Illinois Human Rights Act: Disability Harassment Found to Constitute Unlawful Discrimination
The Illinois Second District Appellate Court, in Rozsavolgyi v. City of Aurora, recently held that disability harassment is a cognizable civil rights violation, that a claim for failing to provide a reasonable accommodation for a disability is cognizable as a separate civil rights claim and that the standard of employer liability for coworker harassment applicable to sexual harassment is also applicable to disability harassment.
Patricia Rozsavolgyi worked for the City of Aurora (“the City”) from 1992 to 2012, eventually holding the position of Property Maintenance Compliance Officer. She had a medical history of depression, anxiety, panic attacks and partial hearing loss, which constituted a “disability” under the Illinois Human Rights Act (“the Act”). Ms. Rozsavolgyi claimed that her coworkers intentionally agitated, embarrassed, humiliated, degraded, harassed, discriminated and provoked her by calling her names such as “cuckoo, Shutter’s Island, nuts, crazy, weird, whacko” among other vulgarities, and by leaving offensive notes in her mailbox, spitting on her car window, and creating rumors about her.
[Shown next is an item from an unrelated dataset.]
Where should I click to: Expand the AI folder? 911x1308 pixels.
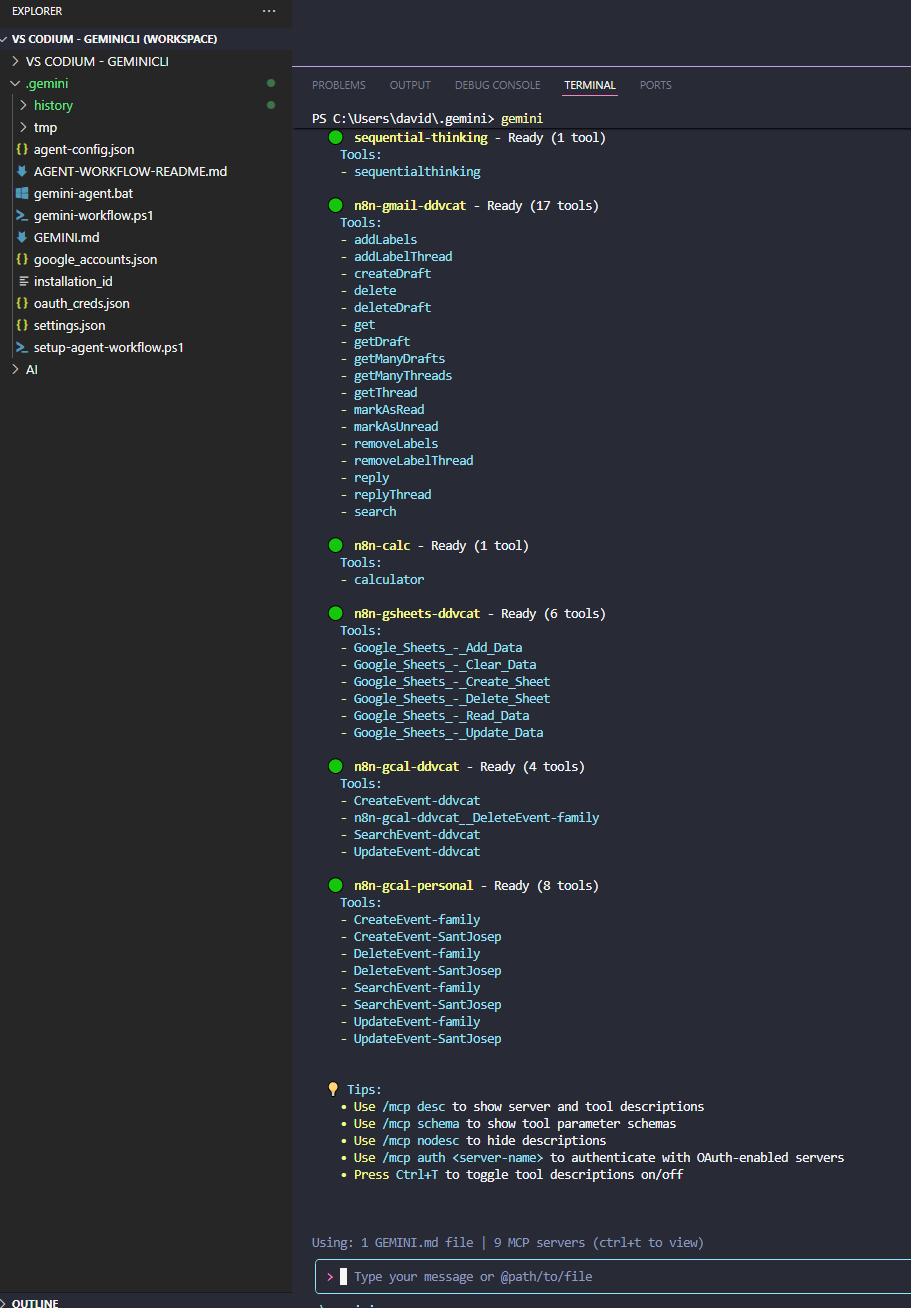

Ms. Rozsavolgyi notified the City about the harassment and requested they make a reasonable accommodation to make it stop. She further alleged that the City “failed and refused to take action” which ultimately lead to emotional distress (depression, fatigue, irritability, anxiety, etc.). She claimed that things finally boiled over just prior to her employment being terminated by the City, in a verbal exchange with a coworker where she called the coworker an “idiot.” Her subsequent complaint alleged unlawful termination based on her disability under the Act.
On interlocutory appeal, the Second District answered whether the Act prohibits “disability harassment” as a civil rights violation.
The Act provides that discrimination based on race, religion, national origin, age, sex, and disability, among other traits, is unlawful. However, the only harassment expressly prohibited by the act is sexual harassment.
Ms. Rozsavolgyi argued that even before the 1983 amendment which listed sexual harassment as prohibited under the Act, the Act prohibited sexual harassment as sex discrimination. Therefore, the same reasoning should be applied to disability discrimination, and as such, disability harassment should be found prohibited under the Act.
The Court reasoned that liberal construction of the phrase “terms, privileges, or conditions of employment” to include a prohibition on the creation of hostile work environments based on disability, consistent with the Act’s purpose to protect the right of the disabled to be free from workplace discrimination. Thus, the Court found that the Act prohibits disability harassment. The City has appealed to the Illinois Supreme Court.